* _Work to complete_
Render everything in the rows below, from the line containing "Tap the heart-rate status bar icon" down to the line containing "pos(497,315)", as a JSON list of strings with one string per line, omitting blank lines and leaving the pictures out of the answer.
>> Start
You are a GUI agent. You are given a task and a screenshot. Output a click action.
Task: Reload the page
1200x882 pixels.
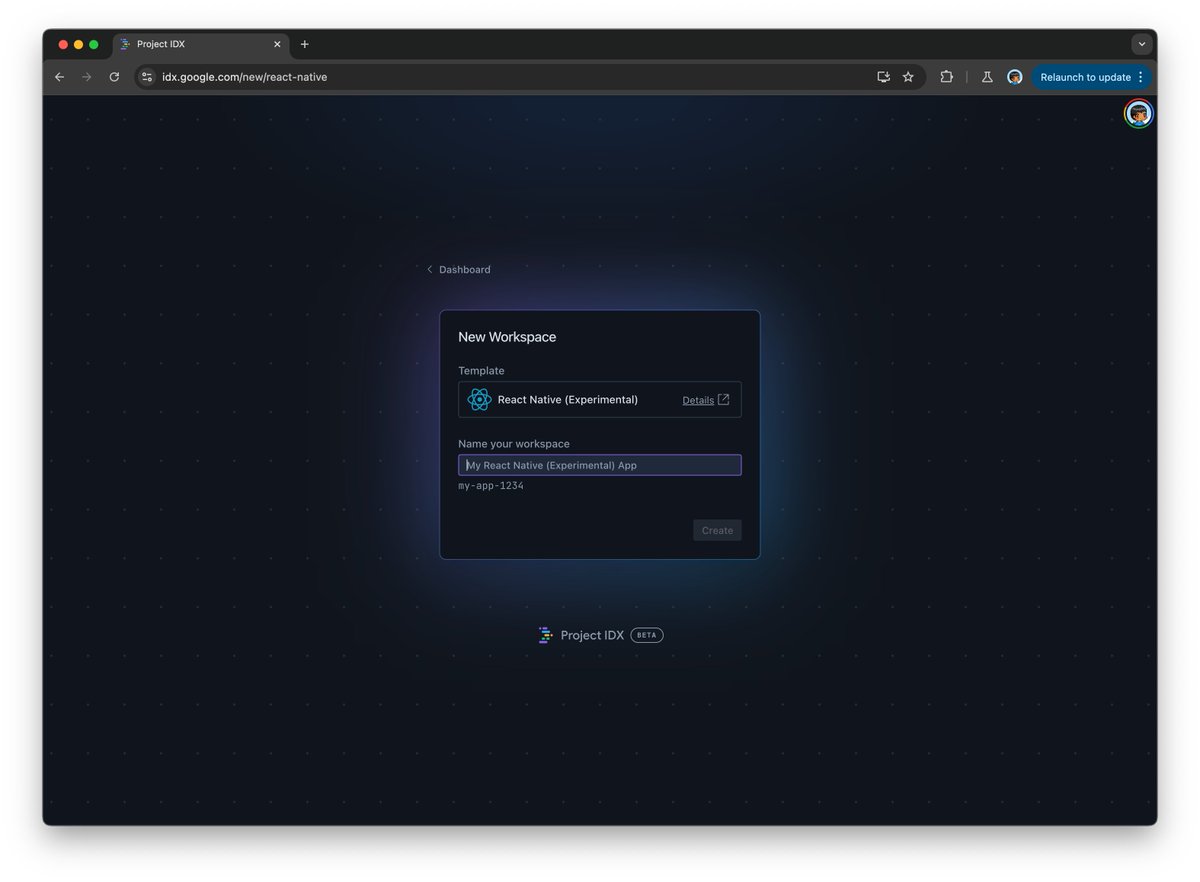pyautogui.click(x=114, y=76)
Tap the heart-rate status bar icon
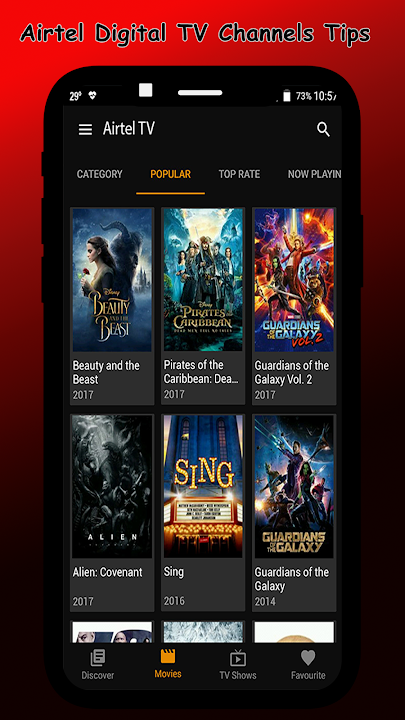The width and height of the screenshot is (405, 720). pos(93,96)
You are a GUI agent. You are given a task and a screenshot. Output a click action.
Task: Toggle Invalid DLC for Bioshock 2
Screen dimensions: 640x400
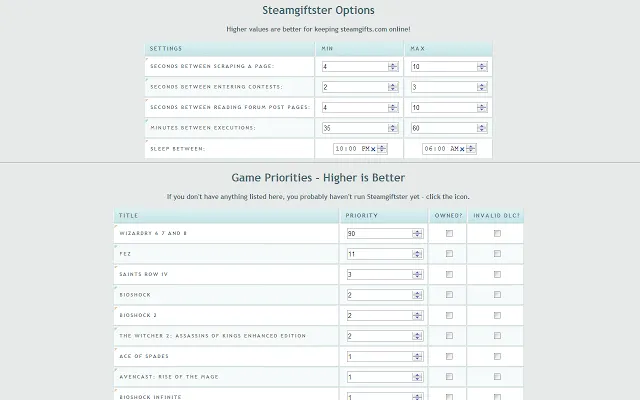pos(497,315)
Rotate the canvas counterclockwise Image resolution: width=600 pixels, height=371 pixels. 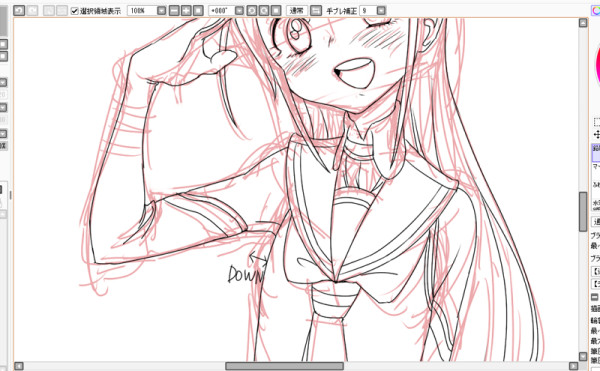pyautogui.click(x=252, y=11)
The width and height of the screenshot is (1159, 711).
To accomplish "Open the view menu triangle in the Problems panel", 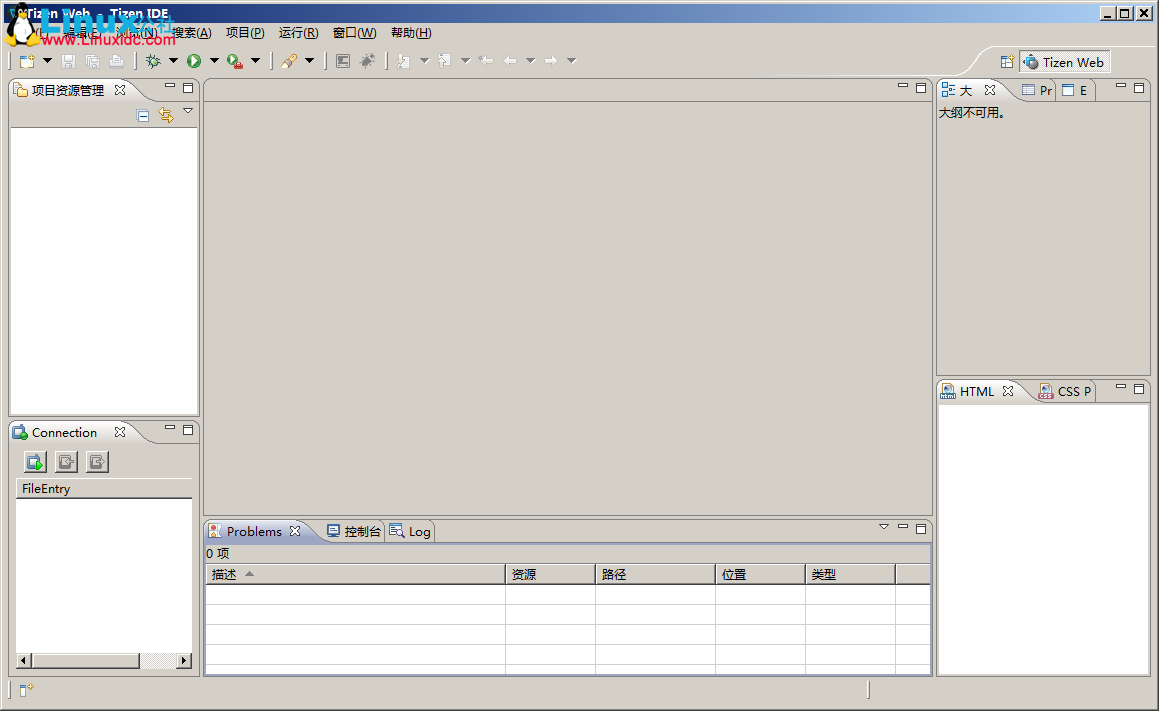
>> End
* _Worked solution_
[
  "Tap the heart-rate status bar icon",
  "The width and height of the screenshot is (405, 720). pos(93,96)",
  "You are a GUI agent. You are given a task and a screenshot. Output a click action.",
  "Task: Toggle Invalid DLC for Bioshock 2",
  "Screen dimensions: 640x400",
  "pos(497,315)"
]